After America spread west in the mid to late 1800s to the 1920s, nearly all long distance travel in the United States was done by rail. By 1929, there were nearly 65,000 railroad passenger cars in operation on over 250,000 miles of track. At this time, all passenger service was on private railroads.
As the popularity of the automobile increased through the 1930s and 1940s, passenger service diminished dramatically. With the construction of the National Highway System, service continued to fall as passengers more frequently traveled by car, bus, or airplane, all of which were heavily subsidized by the United States government leading to lower travel fairs.
The railroads realized that they could not compete with the automobile for cheap, convenient, and easy travel, so they went with luxury. In the 1930s, huge streamliners gained the public’s attention and admiration as the Pioneer Zephyr and Flying Yankee travelled the rails. Even with these amazing locomotives and continued improvement in passenger comfort, rail traffic continued to decline.
The rail industry saw a huge increase in passenger traffic during World War II. Due to troop movements and restrictions on automobile fuel, passenger service soared sixfold during the War. With all this new traffic, the railroads were able to upgrade their overworked and neglected fleets with fast and luxurious streamliners including the Super Chief and California Zephyr.
This resurgence was short-lived however. By 1946, there were 45% fewer passenger trains than in 1929. As passenger service declined, so did the profits. Nearly all passenger trains were operating on a loss, and by the mid 1950s, railroads claimed aggregate annual losses of more than $700 million on passenger service. At this time, the only thing keeping many of these passenger trains economically viable was the US Mail contract. This lasted until 1966, when the US Postal Service switched to trucks and airplanes. This proved to be the death bell of private passenger service in the United States.
Many railroads were requesting to terminate passenger service in the late 1960s. This was followed by several huge bankruptcies. The Pullman Company became insolvent in 1969, and the Penn Central followed in 1970.
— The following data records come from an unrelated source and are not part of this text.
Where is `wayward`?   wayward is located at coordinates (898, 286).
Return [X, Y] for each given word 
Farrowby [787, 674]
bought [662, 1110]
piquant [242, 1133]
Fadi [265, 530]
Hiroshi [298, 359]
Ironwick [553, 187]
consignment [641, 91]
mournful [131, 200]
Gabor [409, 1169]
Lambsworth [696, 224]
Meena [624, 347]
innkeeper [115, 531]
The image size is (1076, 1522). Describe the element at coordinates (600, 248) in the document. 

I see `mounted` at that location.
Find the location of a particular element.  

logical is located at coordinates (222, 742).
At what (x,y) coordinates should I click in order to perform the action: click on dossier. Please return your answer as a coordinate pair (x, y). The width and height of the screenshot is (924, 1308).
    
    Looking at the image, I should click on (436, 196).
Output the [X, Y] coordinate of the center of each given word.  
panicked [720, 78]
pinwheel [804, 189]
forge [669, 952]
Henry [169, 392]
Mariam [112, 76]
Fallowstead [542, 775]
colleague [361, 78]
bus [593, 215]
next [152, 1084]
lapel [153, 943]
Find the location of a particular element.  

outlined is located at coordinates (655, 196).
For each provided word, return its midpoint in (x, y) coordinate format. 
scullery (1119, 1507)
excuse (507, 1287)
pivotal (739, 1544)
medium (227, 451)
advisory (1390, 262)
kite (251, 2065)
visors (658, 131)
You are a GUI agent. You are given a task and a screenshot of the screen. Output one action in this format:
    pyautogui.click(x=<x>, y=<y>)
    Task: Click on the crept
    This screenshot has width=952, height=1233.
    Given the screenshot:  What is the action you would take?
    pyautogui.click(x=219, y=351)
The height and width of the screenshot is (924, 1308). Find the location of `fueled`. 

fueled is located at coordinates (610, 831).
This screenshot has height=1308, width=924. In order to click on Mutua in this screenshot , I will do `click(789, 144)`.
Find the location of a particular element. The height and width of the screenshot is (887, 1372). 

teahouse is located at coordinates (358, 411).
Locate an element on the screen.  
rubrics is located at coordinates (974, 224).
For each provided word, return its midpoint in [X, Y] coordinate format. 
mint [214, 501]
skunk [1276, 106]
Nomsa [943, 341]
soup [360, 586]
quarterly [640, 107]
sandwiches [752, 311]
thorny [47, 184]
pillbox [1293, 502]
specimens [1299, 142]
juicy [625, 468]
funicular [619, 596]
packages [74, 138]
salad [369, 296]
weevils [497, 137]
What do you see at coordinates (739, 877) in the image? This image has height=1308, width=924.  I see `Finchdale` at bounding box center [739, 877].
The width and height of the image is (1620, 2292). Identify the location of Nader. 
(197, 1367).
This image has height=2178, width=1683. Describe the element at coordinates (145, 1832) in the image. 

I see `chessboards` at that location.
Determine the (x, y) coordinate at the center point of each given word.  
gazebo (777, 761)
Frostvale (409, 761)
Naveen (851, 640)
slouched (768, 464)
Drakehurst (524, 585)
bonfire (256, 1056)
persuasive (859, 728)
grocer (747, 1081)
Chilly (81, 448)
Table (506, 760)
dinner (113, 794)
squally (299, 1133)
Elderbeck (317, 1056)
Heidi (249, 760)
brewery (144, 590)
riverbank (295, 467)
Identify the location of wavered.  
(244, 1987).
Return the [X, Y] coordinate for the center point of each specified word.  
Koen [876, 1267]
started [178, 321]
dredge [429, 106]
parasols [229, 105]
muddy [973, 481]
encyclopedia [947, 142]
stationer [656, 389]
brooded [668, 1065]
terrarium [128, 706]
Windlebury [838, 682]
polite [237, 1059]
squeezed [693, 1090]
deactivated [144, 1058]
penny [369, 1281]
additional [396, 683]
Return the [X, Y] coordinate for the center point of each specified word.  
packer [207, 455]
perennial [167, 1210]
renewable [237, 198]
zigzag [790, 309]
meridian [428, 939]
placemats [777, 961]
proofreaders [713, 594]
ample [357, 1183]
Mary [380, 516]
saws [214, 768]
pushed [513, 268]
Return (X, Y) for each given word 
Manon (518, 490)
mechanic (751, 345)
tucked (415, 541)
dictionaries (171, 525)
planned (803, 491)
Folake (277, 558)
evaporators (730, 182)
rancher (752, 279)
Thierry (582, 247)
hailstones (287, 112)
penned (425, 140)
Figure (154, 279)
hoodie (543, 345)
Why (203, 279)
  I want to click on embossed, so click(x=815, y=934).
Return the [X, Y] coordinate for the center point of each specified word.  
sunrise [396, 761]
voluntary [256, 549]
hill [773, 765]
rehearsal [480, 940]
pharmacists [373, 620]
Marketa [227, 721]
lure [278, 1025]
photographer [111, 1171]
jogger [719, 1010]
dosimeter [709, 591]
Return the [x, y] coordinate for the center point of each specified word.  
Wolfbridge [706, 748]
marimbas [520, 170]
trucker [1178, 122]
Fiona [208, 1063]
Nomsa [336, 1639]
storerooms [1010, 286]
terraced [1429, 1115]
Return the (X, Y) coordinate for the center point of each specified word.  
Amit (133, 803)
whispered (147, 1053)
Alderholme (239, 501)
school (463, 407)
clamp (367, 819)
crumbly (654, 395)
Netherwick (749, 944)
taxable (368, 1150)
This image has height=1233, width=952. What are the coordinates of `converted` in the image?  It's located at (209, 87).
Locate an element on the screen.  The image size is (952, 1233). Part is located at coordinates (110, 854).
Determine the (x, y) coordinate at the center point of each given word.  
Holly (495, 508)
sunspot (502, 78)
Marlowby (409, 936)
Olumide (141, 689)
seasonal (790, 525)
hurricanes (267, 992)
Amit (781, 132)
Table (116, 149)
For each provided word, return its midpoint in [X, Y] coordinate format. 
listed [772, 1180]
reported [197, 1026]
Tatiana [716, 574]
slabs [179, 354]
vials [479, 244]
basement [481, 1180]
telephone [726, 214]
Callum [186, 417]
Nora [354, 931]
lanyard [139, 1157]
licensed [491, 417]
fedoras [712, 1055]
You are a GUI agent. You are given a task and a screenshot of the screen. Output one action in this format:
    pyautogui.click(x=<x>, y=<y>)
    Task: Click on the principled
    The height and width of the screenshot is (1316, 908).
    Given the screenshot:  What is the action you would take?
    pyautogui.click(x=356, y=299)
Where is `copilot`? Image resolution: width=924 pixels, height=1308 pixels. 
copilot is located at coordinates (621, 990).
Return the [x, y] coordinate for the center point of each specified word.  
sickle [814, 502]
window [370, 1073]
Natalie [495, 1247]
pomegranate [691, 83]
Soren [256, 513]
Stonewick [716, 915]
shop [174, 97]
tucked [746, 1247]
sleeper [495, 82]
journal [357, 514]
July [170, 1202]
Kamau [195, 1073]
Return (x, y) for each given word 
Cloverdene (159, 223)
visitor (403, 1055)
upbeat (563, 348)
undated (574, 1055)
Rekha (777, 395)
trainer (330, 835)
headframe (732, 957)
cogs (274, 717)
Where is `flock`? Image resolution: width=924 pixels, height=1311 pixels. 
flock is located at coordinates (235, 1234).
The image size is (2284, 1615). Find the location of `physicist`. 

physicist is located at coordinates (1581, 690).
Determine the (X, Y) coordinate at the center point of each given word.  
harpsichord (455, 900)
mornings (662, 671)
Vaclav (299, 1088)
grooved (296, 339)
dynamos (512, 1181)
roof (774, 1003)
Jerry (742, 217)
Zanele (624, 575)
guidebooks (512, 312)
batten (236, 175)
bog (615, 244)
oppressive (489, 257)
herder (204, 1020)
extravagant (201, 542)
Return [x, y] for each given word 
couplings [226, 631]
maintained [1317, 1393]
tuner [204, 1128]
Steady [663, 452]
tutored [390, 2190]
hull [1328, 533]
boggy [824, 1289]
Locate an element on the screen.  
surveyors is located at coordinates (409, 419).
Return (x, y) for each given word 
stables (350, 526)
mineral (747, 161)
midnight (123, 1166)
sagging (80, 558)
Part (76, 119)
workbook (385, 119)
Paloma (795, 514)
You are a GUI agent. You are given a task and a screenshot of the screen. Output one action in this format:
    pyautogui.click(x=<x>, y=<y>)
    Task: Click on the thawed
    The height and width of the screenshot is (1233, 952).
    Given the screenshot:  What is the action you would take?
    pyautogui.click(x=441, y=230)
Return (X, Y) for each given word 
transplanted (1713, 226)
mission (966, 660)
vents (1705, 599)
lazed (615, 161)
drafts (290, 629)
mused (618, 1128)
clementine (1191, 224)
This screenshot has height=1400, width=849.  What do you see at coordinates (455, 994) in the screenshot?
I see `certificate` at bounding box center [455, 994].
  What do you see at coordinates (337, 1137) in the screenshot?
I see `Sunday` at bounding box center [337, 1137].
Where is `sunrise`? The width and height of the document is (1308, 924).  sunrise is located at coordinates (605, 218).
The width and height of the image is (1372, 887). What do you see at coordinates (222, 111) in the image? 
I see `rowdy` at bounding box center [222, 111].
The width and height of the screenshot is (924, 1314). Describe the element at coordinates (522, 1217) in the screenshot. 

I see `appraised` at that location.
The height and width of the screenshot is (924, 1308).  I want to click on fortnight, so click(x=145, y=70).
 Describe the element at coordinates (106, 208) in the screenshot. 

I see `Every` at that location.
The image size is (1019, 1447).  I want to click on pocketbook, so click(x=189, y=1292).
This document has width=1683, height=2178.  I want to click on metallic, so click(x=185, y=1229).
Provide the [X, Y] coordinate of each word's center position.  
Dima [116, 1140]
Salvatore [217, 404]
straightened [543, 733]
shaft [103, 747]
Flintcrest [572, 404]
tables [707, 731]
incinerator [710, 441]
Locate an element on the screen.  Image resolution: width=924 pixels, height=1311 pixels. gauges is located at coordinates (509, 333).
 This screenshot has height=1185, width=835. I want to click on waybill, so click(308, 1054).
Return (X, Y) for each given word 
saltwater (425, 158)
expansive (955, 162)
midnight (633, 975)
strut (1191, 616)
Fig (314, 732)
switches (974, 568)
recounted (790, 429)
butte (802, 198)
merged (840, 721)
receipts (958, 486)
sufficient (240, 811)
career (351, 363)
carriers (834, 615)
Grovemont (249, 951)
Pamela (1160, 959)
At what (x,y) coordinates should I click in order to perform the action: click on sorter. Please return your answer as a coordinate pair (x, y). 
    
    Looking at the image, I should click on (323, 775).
In 1970, Congress passed the Rail Passenger Service Act. In this bill, the National Association of Railroad Passengers sought government funding to assure the continuation of passenger trains. This led to the formation of the National Railroad Passenger Corporation (NRPC), a hybrid public-private entity that would receive taxpayer funding and assume the operation of intercity passenger service. NRPC was originally known as Railpax, but shortly before starting operations, the name was changed to Amtrak.
According to the Rail Passenger Service Act, there were several key provisions that led to Amtrak taking on nearly all passenger service in the United States.
- Any railroad operating intercity passenger service could contract with the NRPC, thereby joining the national system.
- Participating railroads bought into the NRPC using a formula based on their recent intercity passenger losses. The purchase price could be satisfied either with cash or rolling stock.
- Any participating railroad was freed of the obligation to operate intercity passenger service after May 1, 1971, except for those services chosen by the Department of Transportation as part of a basic system of service and paid for by NRPC using federal funds.
- Railroads that chose not to join the NRPC system were required to continue operating their existing passenger service until 1975 and thenceforth had to pursue the customary ICC approval process for any discontinuance or alteration to the service.
Of the 26 railroads still offering intercity passenger service in 1970, only six declined to join Amtrak.